Texte proposé:

L’Association Awal Houriates dénonce le flou communicationnel du gouvernement

Nouveautés du Code de la famille

Khalid Darfaf

La reforme du Code la famille, un chantier encore en gestation, requiert plus d’audace et de transparence communicationnelle de la part du gouvernement, ont souligné les participants à la table-ronde, portant sur les nouveautés du Code de la famille,  organisée samedi 11 janvier 2025 au siège national du Parti du Progrès et du Socialisme (PPS) à Casablanca,

Initiée par la Coordination provinciale du Forum Parité et Egalité d’Anfa en ollaboration avec la section locale du Parti d’Ibn Msik, cette rencontre fut marquée par la participation de l’Association Awal Houriates,  qui était représentée par sa présidente, Nouzha Skalli et sa secrétaire générale, Rachida Tahiri.  La modération a été assurée par Hind Moumayz, membre du Bureau exécutif du Forum Parité et Egalité et spécialiste en approche genre.

Prenant la parole, Nouzha Skalli n’a pas manqué l’occasion pour louer les efforts consentis par le PPS en vue de promouvoir le  statut de la femme marocaine. Elle a mis  l’accent sur le fait que le Parti a toujours occupé le devant de la scène en s’engageant à défendre acharnement  les principes de l’égalité et la parité. D’ailleurs, a-t-elle insisté, le Parti du Livre a fait de la défense de la femme son cheval de bataille et a contribué à la formation de plusieurs dirigeantes nationales, qui ont consacré leur combat à la à cette cause. Argument à l’appui, Nouzha Skalli a cité l’exemple de l’Association démocratique des femmes du Maroc (ADFM), née en 1985 au sein du PPS.

Extrait de données:
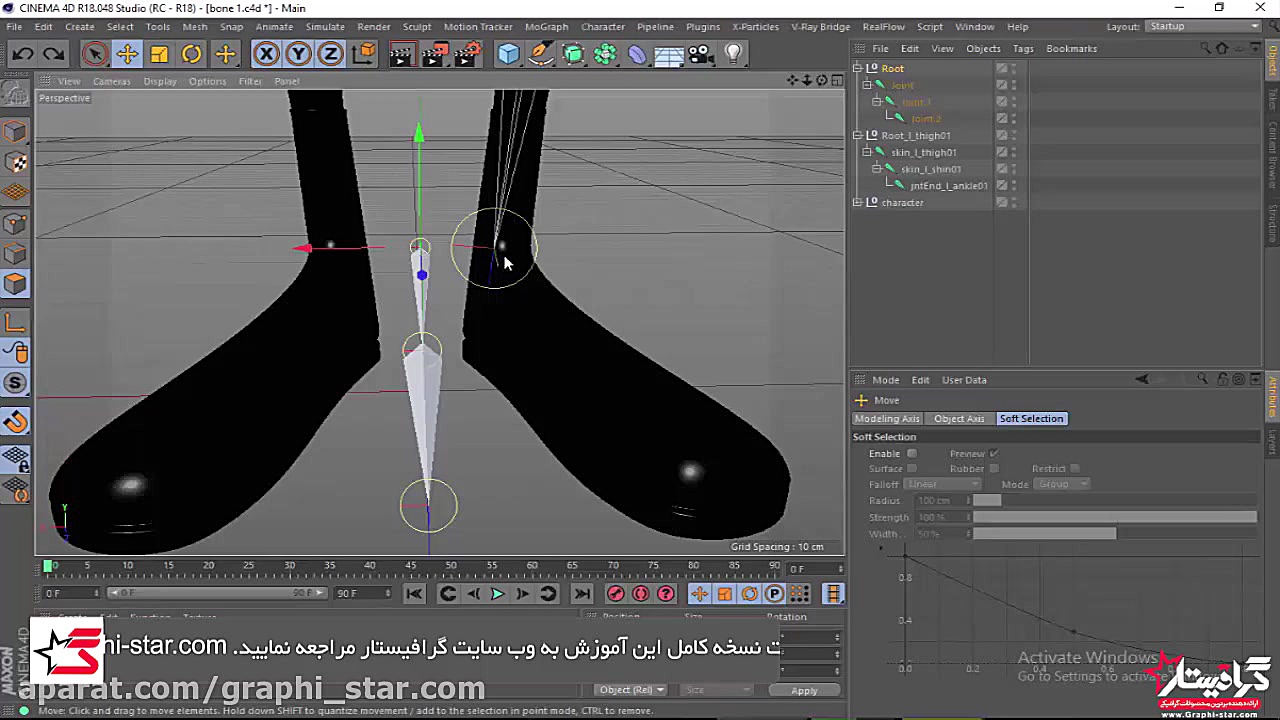Activate the Scale tool in toolbar
Image resolution: width=1280 pixels, height=720 pixels.
point(159,54)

Consignes de l'exercice:
(A) Relevez, dans l'article sur la table-ronde consacrée au Code de la famille, les personnes présentées comme participant à la rencontre. Indiquez pour chacune le rôle que lui donne l'article.
(B) Poursuivez l'article sur la table-ronde consacrée au Code de la famille à partir de sa dernière phrase.

Réponses rédigées:
(A)
- Nouzha Skalli : présidente de l'Association Awal Houriates, qu'elle représente.
- Rachida Tahiri : secrétaire générale de l'Association Awal Houriates, qu'elle représente.
- Hind Moumayz : modératrice de la rencontre, membre du Bureau exécutif du Forum Parité et Egalité et spécialiste en approche genre.

(B)
L’ancienne ministre du Développement social, de la famille et de la solidarité a souligné dans ce sens que la bataille pour l’amélioration des droits de la femme et l’enfant et la promotion de l’égalité entre les deux sexes  a nécessité des décennies de mobilisation dans un contexte difficile, régit par des schèmes patriarcaux.

Cependant, la militante pour les droits des femmes a déploré le manque criant des données fiables  sur la réalité de la famille marocaine, tout en indiquant que la dernière étude en la matière effectuée par le HCP, remonte au 1995, avant de mettre l’accent sur le fait que les données du recensement général ne reflètent pas de manière assez claire la réalité de la famille marocaine, notamment le rôle économique rempli par la femme dans les ménages.

Autrement dit, « une véritable réforme du Code de la famille doit abroger l’héritage par agnation « Taasib, qui n’a pas d’existence dans le texte religieux. Il s’agit d’une grande injustice à l’égard de la femme », a-t-elle martelé.  Et de poursuivre : « Nous voulons une réforme profonde du statut et non pas un changement de forme ».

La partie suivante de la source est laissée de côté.